Gaussian Approximation Potentials: the accuracy of quantum mechanics, without the electrons
Albert P. Bart\'ok, Mike C. Payne, Risi Kondor, G\'abor Cs\'anyi

TL;DR
This paper presents a machine learning approach to create interatomic potentials that replicate quantum mechanical accuracy without explicitly modeling electrons, enabling efficient and precise simulations of materials.
Contribution
The authors introduce a flexible, data-driven interatomic potential model that is systematically improvable and capable of capturing complex quantum mechanical energy landscapes.
Findings
Accurately models properties of bulk carbon, silicon, and germanium.
Achieves significant computational savings in molecular dynamics simulations.

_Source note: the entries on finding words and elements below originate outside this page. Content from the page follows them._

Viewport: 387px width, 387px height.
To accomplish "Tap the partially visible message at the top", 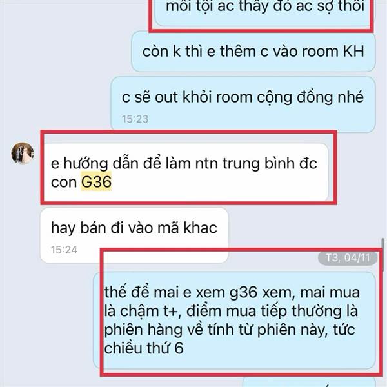I will coord(264,12).
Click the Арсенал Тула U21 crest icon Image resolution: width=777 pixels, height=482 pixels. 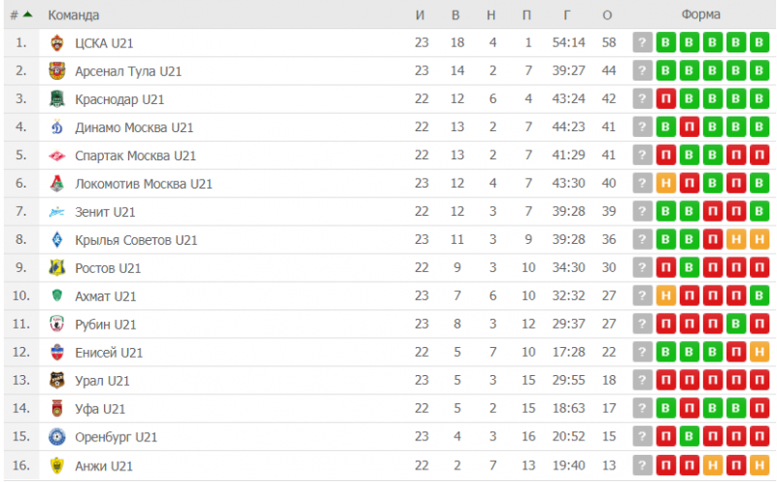(x=57, y=71)
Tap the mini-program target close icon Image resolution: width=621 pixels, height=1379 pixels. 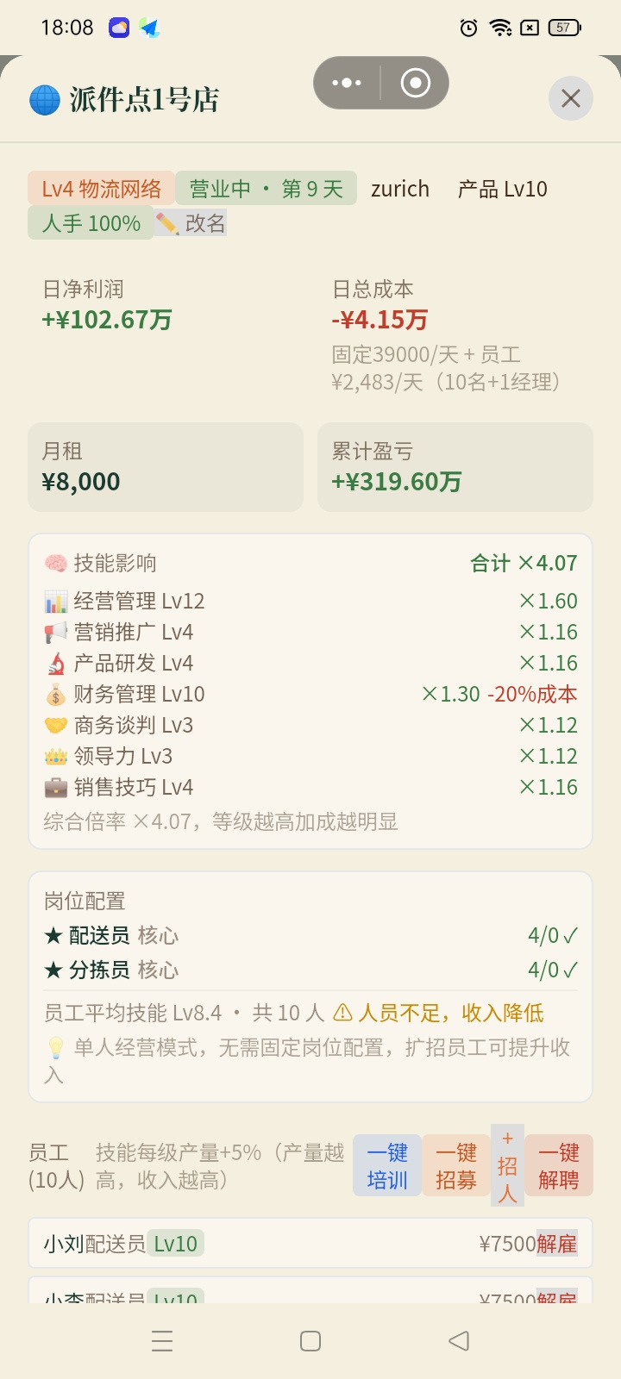click(x=416, y=83)
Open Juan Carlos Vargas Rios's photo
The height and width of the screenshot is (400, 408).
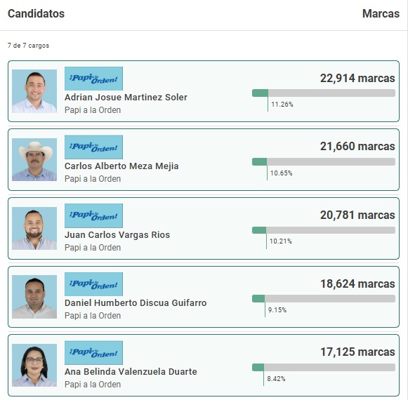(34, 228)
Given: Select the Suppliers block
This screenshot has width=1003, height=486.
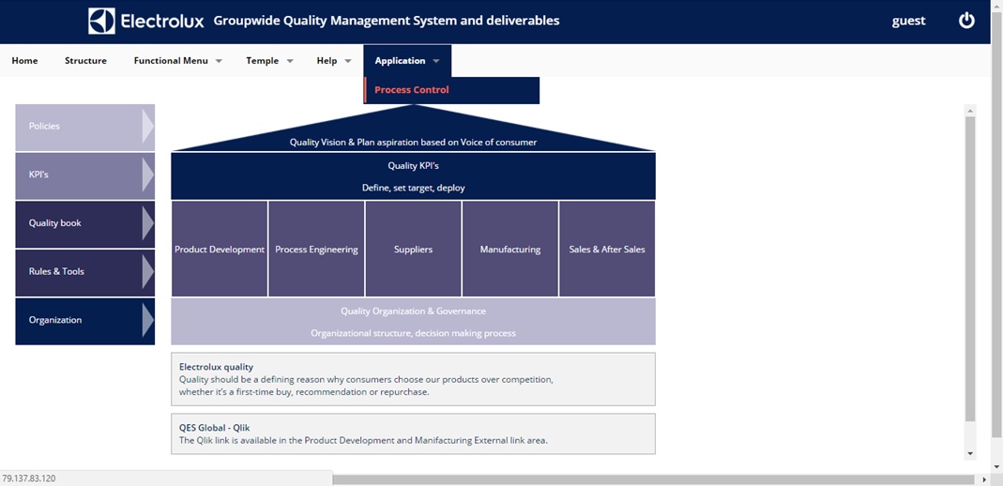Looking at the screenshot, I should [413, 250].
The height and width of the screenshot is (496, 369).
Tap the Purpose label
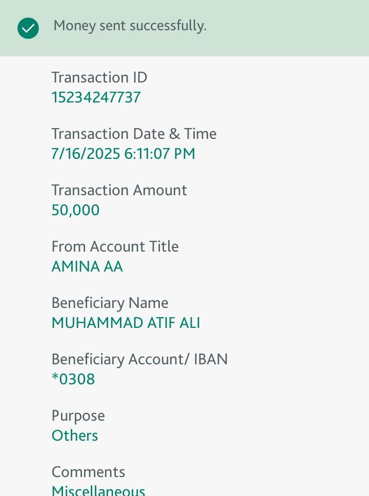coord(78,416)
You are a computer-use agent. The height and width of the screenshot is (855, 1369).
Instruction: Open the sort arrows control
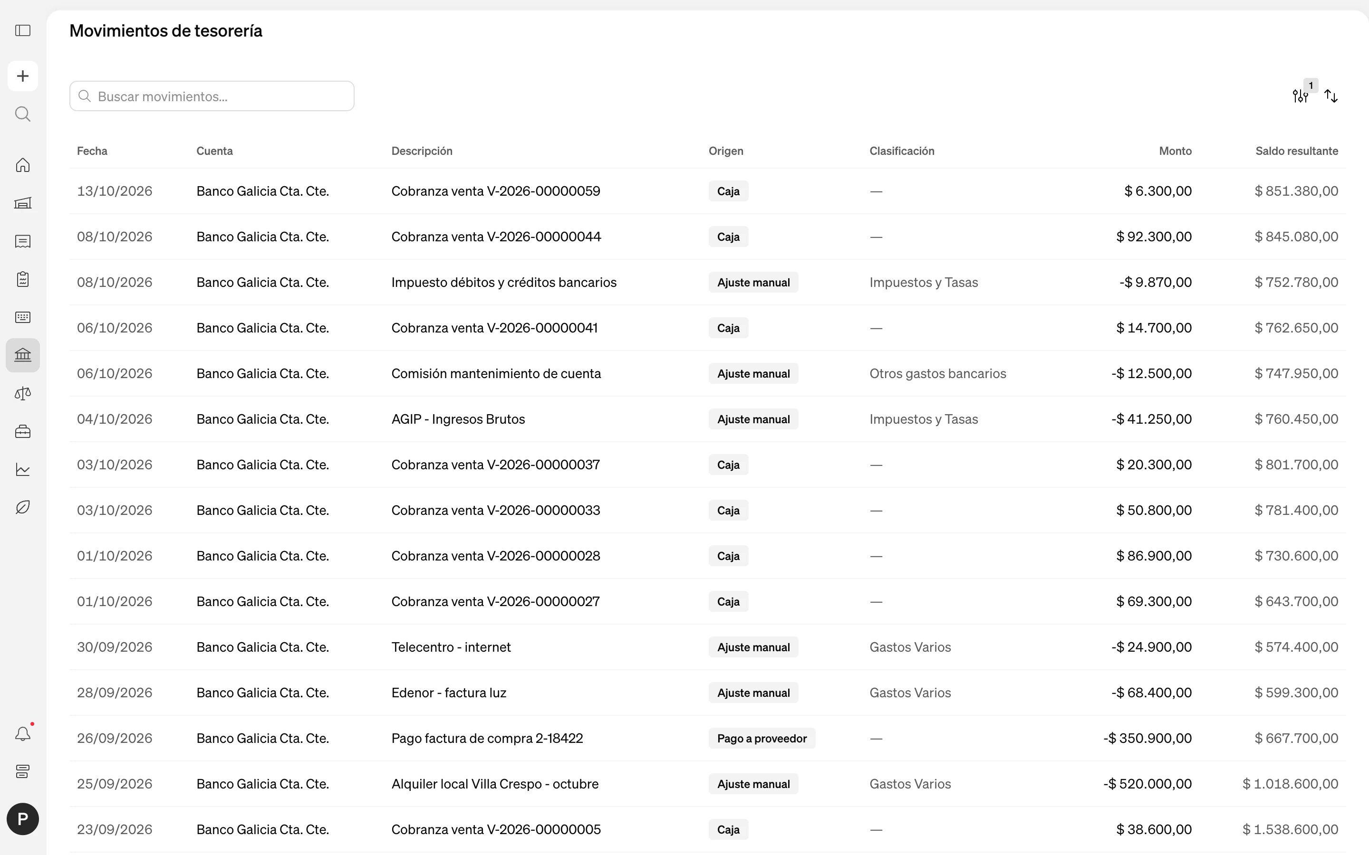tap(1331, 96)
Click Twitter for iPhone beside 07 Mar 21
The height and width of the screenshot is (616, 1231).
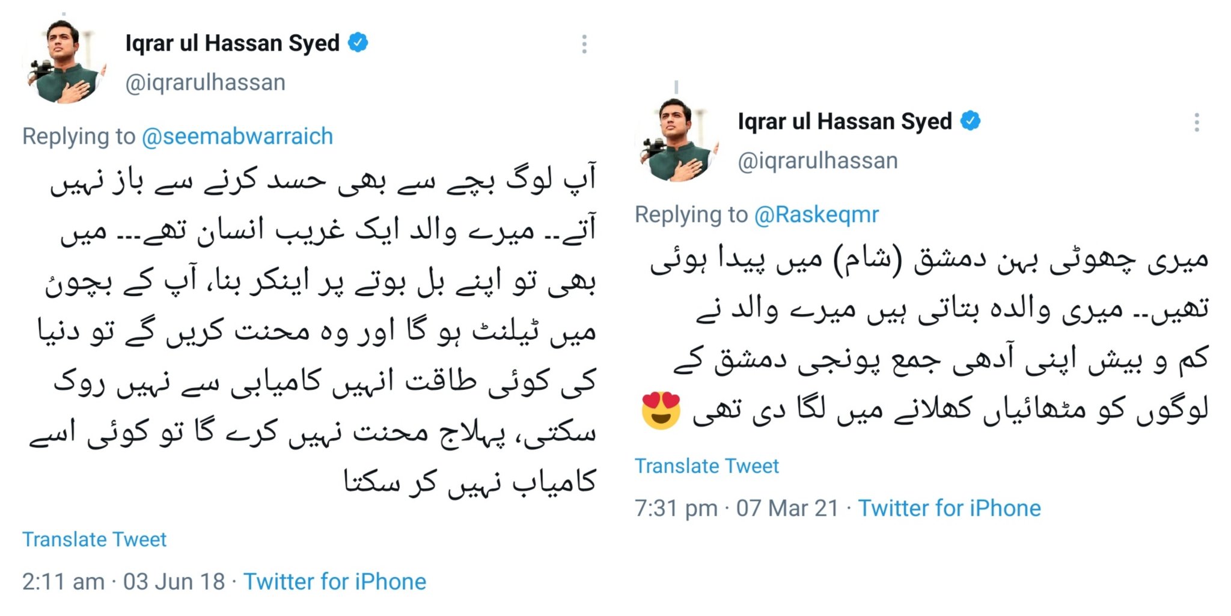tap(948, 508)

Demonstrates systematic improvement with additional data.
Abstract
We introduce a class of interatomic potential models that can be automatically generated from data consisting of the energies and forces experienced by atoms, derived from quantum mechanical calculations. The resulting model does not have a fixed functional form and hence is capable of modeling complex potential energy landscapes. It is systematically improvable with more data. We apply the method to bulk carbon, silicon and germanium and test it by calculating properties of the crystals at high temperatures. Using the interatomic potential to generate the long molecular dynamics trajectories required for such calculations saves orders of magnitude in computational cost.